Did you know... nachos got its name from the guy that made it? True story apparently.
One day back in 1940 in a restaurant, Ignacio "Nacho" Anaya was asked to make a different snack for a customer, saw some odds and ends in the restaurant, put em together and brought it out. When asked "what is this?" they answered "Well, I guess we can just call them Nacho's Special".
And then every drunk person for the next millenia just fell in love.
Celebrate Ignacio's invention with International Day of the Nacho.
Took me a moment to figure out why his nickname was 'nacho'... Ignacio... Ig-nach-io... nacho.

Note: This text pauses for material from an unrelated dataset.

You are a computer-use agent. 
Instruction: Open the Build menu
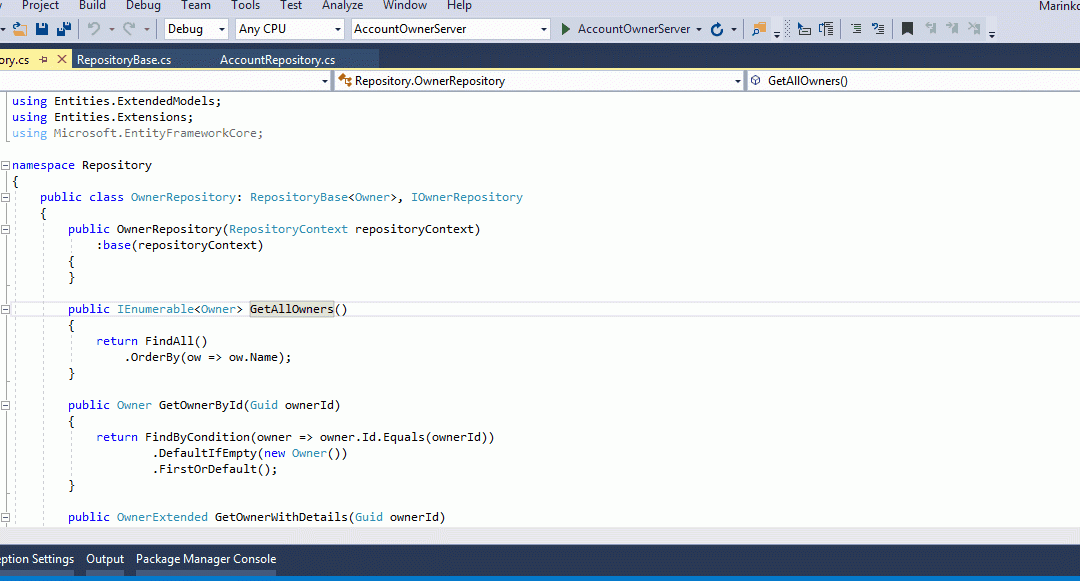tap(92, 6)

Guy should have won a Nobel Prize.
Which was also named after a person - one Alfred Nobel, who was born on this day in 1833.
Alfred was an inventor and by far most well known for his patent on dynamite in 1867.
[interesting side note from the inner chemist - dynamite is a mixture of nitroglycerin as a safer means of transporting and exploding with a patented blasting cap... not to be confused with the red sticks you see in the cartoons that are TNT, trinitrotoluene]
Alfred was concerned over his use of dynamite in the war and people thinking he was profiting off of death, he left his vast fortune to start the Nobel Prize.
Dynamite for War, leading to a Nobel Prize, one of which is the Nobel Peace Prize... the next connection to October 21st is for the first ship in the Royal Canadian Navy, the HMS Niobe.
Originally launched in 1897 in the UK, the ship was sent to Canada and arrived in Halifax on October 21, 1910, our first ship.
2014 Canada officially recognized the date as "Niobe Day".